[[ Records provided, beginning ]]
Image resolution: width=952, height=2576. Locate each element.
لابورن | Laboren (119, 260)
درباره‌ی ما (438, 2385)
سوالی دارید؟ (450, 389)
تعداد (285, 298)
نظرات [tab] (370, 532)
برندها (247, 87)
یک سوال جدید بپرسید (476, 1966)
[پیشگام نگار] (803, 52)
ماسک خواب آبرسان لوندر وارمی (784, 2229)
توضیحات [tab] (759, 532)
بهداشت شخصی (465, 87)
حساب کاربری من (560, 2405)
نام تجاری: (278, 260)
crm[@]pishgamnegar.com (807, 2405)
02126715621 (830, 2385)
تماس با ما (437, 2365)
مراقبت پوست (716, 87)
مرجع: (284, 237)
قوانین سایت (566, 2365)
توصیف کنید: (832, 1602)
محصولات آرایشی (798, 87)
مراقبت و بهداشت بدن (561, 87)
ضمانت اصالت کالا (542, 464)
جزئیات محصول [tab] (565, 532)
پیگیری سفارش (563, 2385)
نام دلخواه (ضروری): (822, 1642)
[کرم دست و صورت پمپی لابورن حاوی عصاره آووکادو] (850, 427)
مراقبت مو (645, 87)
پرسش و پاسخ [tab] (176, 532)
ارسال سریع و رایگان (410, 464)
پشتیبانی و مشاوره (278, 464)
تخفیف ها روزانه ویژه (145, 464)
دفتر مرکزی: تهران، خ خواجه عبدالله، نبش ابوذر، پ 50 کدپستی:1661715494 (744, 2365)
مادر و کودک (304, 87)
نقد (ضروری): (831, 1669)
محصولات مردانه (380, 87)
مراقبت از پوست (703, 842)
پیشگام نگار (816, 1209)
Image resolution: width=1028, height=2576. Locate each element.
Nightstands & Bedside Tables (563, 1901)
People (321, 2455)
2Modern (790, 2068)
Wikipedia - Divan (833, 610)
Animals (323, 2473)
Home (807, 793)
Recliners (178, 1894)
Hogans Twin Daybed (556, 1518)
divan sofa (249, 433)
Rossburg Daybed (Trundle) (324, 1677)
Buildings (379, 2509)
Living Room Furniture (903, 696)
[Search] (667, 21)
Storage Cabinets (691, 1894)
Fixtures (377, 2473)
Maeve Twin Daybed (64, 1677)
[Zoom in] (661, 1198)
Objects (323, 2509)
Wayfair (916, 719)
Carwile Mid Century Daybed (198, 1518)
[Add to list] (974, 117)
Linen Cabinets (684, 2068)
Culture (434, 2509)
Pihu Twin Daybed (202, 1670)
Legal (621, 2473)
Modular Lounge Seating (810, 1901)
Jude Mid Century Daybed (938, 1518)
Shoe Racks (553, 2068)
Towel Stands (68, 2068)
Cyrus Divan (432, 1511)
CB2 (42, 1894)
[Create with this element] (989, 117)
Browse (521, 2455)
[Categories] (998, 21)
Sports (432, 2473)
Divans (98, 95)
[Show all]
[[ Records provided, end ]]
* Task item: Return the listing exactly as it was given to you, with every line intact.

* Task result:
Image resolution: width=952, height=2576. Locate each element.
لابورن | Laboren (119, 260)
درباره‌ی ما (438, 2385)
سوالی دارید؟ (450, 389)
تعداد (285, 298)
نظرات [tab] (370, 532)
برندها (247, 87)
یک سوال جدید بپرسید (476, 1966)
[پیشگام نگار] (803, 52)
ماسک خواب آبرسان لوندر وارمی (784, 2229)
توضیحات [tab] (759, 532)
بهداشت شخصی (465, 87)
حساب کاربری من (560, 2405)
نام تجاری: (278, 260)
crm[@]pishgamnegar.com (807, 2405)
02126715621 (830, 2385)
تماس با ما (437, 2365)
مراقبت پوست (716, 87)
مرجع: (284, 237)
قوانین سایت (566, 2365)
توصیف کنید: (832, 1602)
محصولات آرایشی (798, 87)
مراقبت و بهداشت بدن (561, 87)
ضمانت اصالت کالا (542, 464)
جزئیات محصول [tab] (565, 532)
پیگیری سفارش (563, 2385)
نام دلخواه (ضروری): (822, 1642)
[کرم دست و صورت پمپی لابورن حاوی عصاره آووکادو] (850, 427)
مراقبت مو (645, 87)
پرسش و پاسخ [tab] (176, 532)
ارسال سریع و رایگان (410, 464)
پشتیبانی و مشاوره (278, 464)
تخفیف ها روزانه ویژه (145, 464)
دفتر مرکزی: تهران، خ خواجه عبدالله، نبش ابوذر، پ 50 کدپستی:1661715494 (744, 2365)
مادر و کودک (304, 87)
نقد (ضروری): (831, 1669)
محصولات مردانه (380, 87)
مراقبت از پوست (703, 842)
پیشگام نگار (816, 1209)
Image resolution: width=1028, height=2576. Locate each element.
Nightstands & Bedside Tables (563, 1901)
People (321, 2455)
2Modern (790, 2068)
Wikipedia - Divan (833, 610)
Animals (323, 2473)
Home (807, 793)
Recliners (178, 1894)
Hogans Twin Daybed (556, 1518)
divan sofa (249, 433)
Rossburg Daybed (Trundle) (324, 1677)
Buildings (379, 2509)
Living Room Furniture (903, 696)
[Search] (667, 21)
Storage Cabinets (691, 1894)
Fixtures (377, 2473)
Maeve Twin Daybed (64, 1677)
[Zoom in] (661, 1198)
Objects (323, 2509)
Wayfair (916, 719)
Carwile Mid Century Daybed (198, 1518)
[Add to list] (974, 117)
Linen Cabinets (684, 2068)
Culture (434, 2509)
Pihu Twin Daybed (202, 1670)
Legal (621, 2473)
Modular Lounge Seating (810, 1901)
Jude Mid Century Daybed (938, 1518)
Shoe Racks (553, 2068)
Towel Stands (68, 2068)
Cyrus Divan (432, 1511)
CB2 (42, 1894)
[Create with this element] (989, 117)
Browse (521, 2455)
[Categories] (998, 21)
Sports (432, 2473)
Divans (98, 95)
[Show all]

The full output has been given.